ENTRIES SUPPLIED ::
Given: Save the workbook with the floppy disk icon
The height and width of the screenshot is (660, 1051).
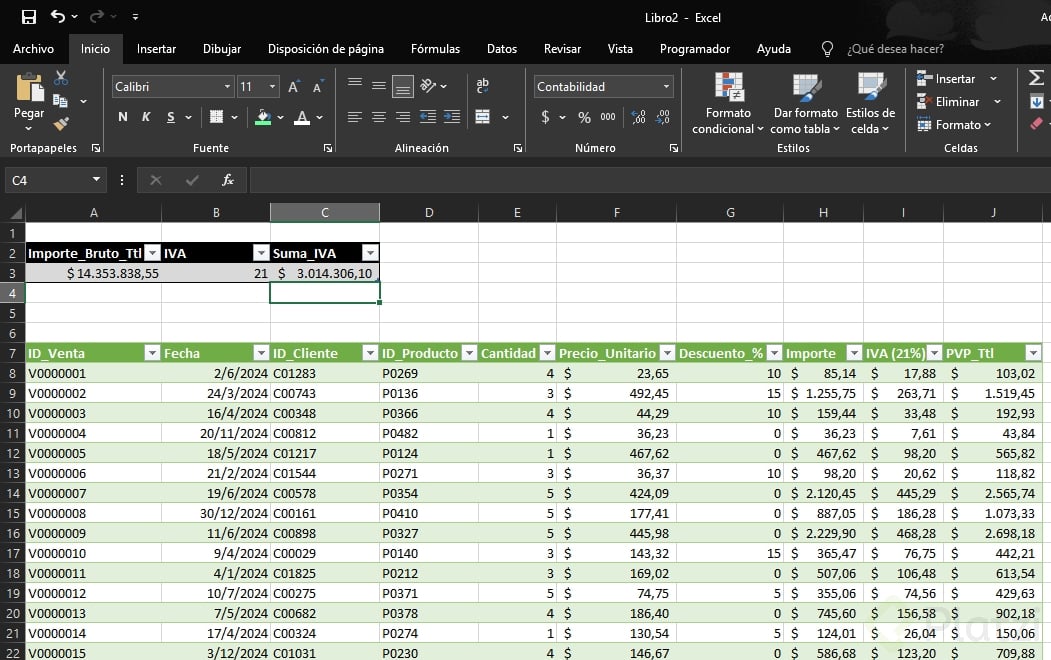Looking at the screenshot, I should tap(29, 17).
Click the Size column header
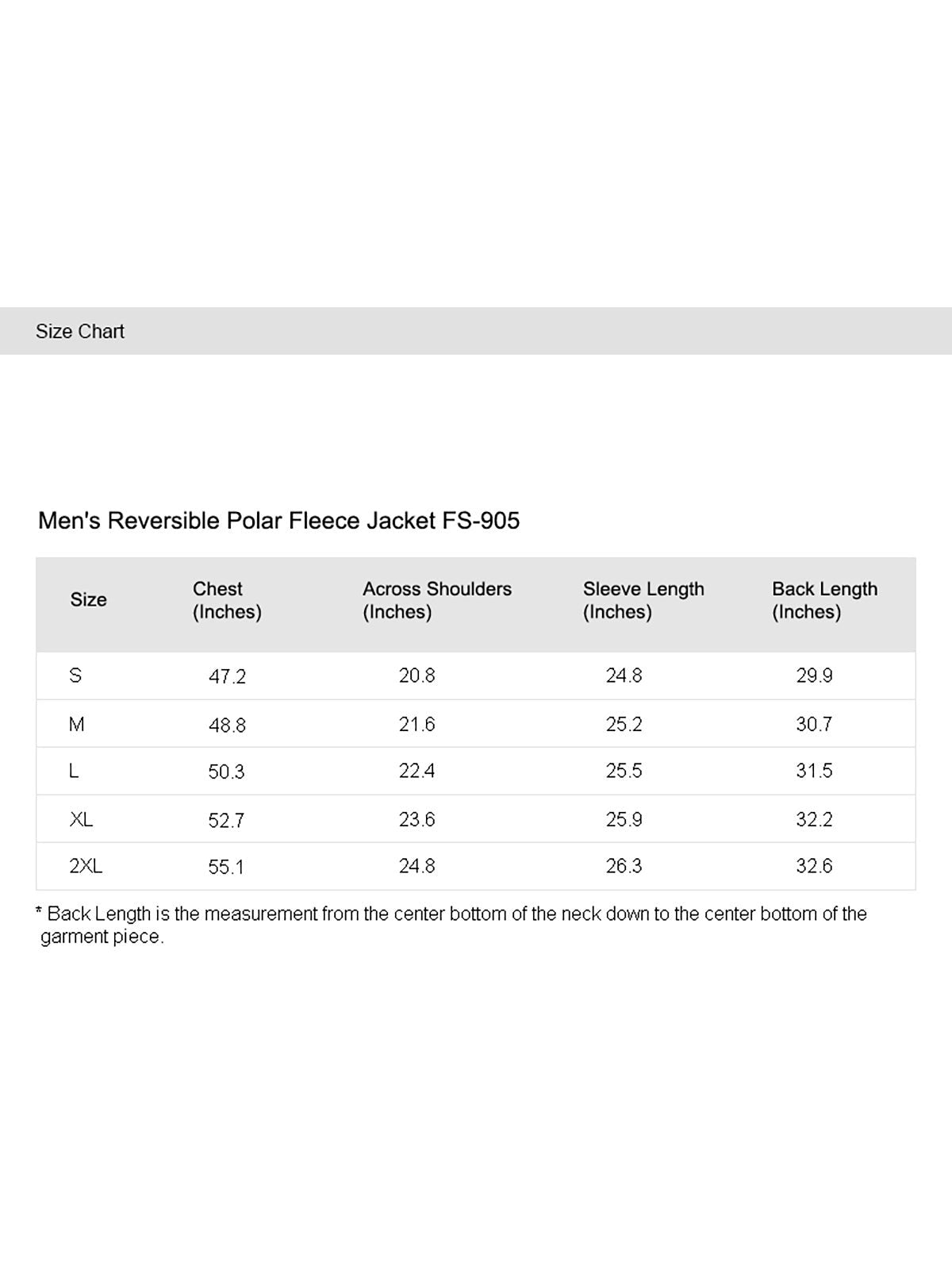 point(88,600)
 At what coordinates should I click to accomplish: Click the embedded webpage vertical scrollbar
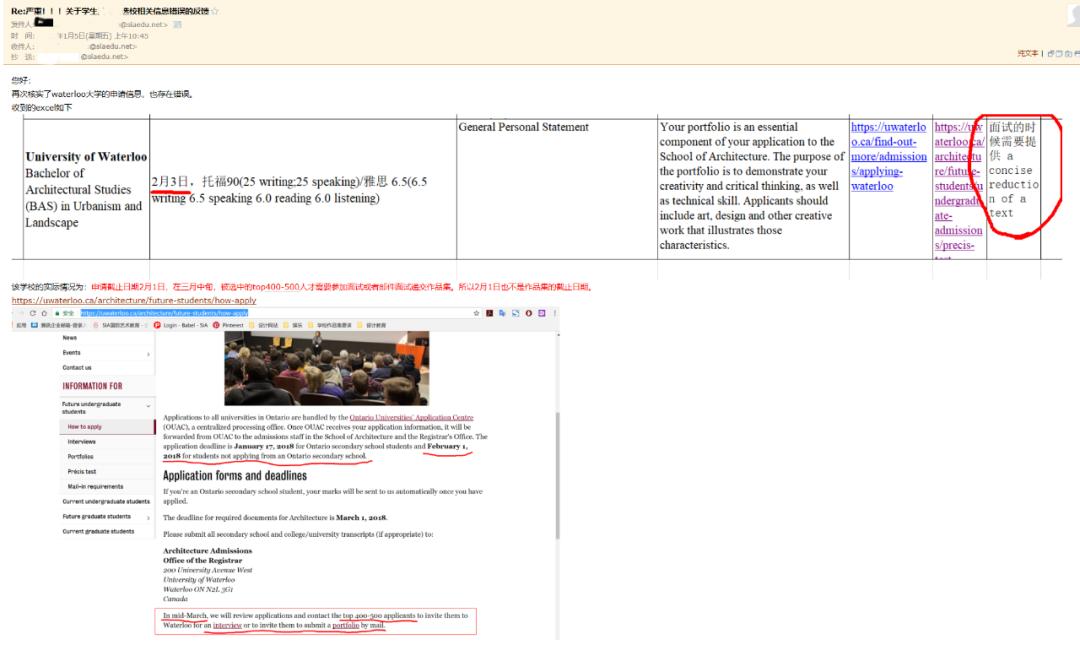[x=558, y=470]
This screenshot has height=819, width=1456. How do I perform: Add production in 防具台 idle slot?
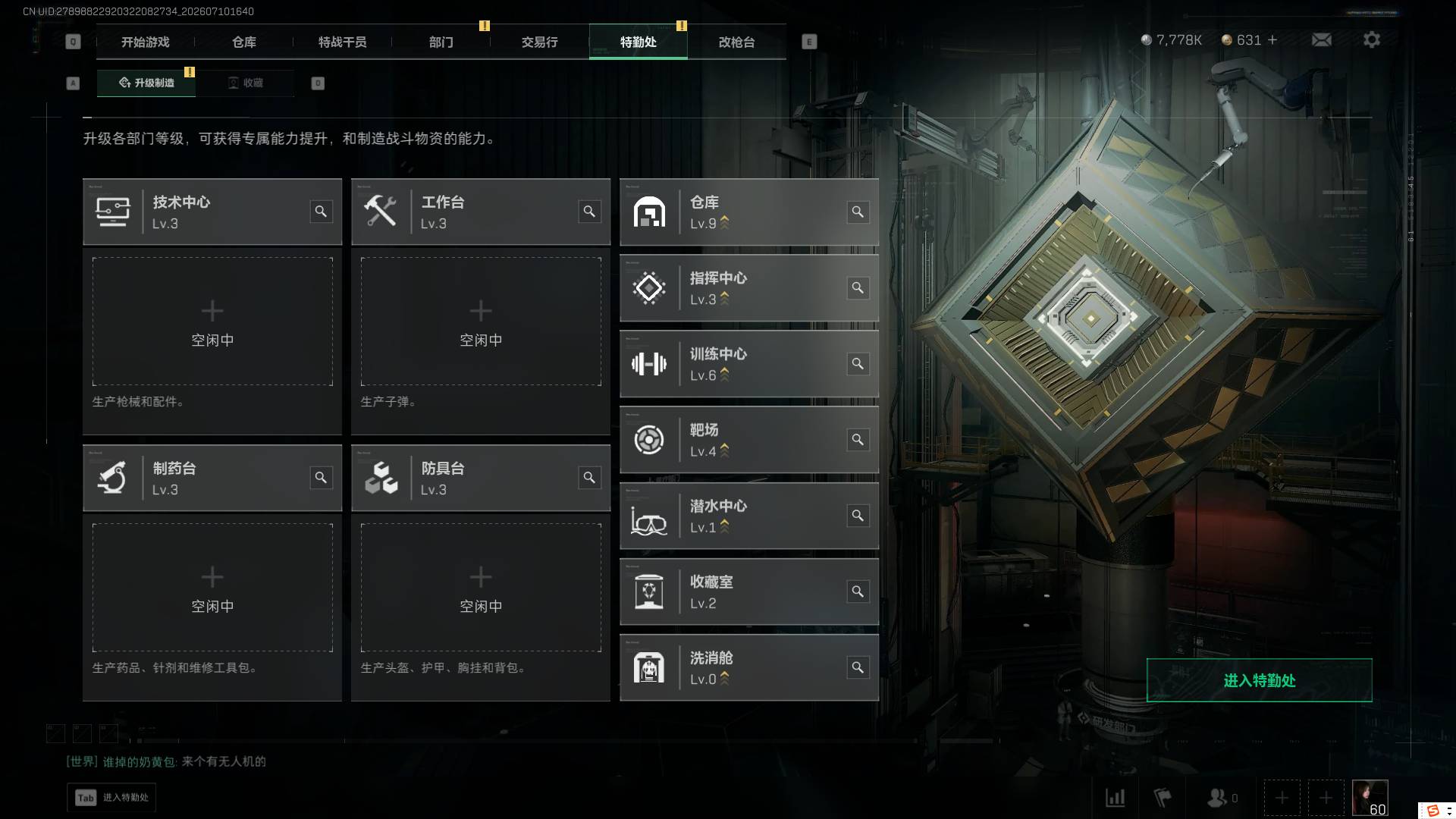(x=481, y=588)
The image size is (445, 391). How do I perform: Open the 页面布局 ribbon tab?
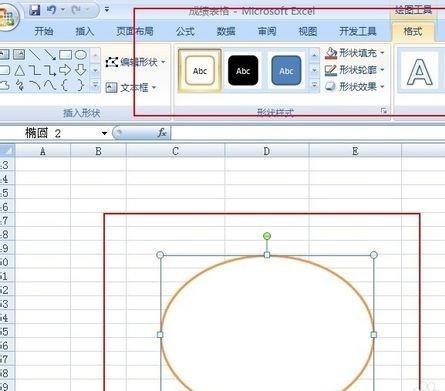(135, 32)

PROBLEM REQUIREMENTS ::
Return all of the material exactly, without pictures.

OUTPUT OF THE TASK ::
Given: Save the workbook with the floppy disk icon
The height and width of the screenshot is (660, 1051).
Looking at the screenshot, I should tap(29, 17).
Click the Size column header
 point(88,600)
 At what coordinates should I click to accomplish: Click the embedded webpage vertical scrollbar
[x=558, y=470]
This screenshot has height=819, width=1456. How do I perform: Add production in 防具台 idle slot?
(x=481, y=588)
The image size is (445, 391). How do I perform: Open the 页面布局 ribbon tab?
(135, 32)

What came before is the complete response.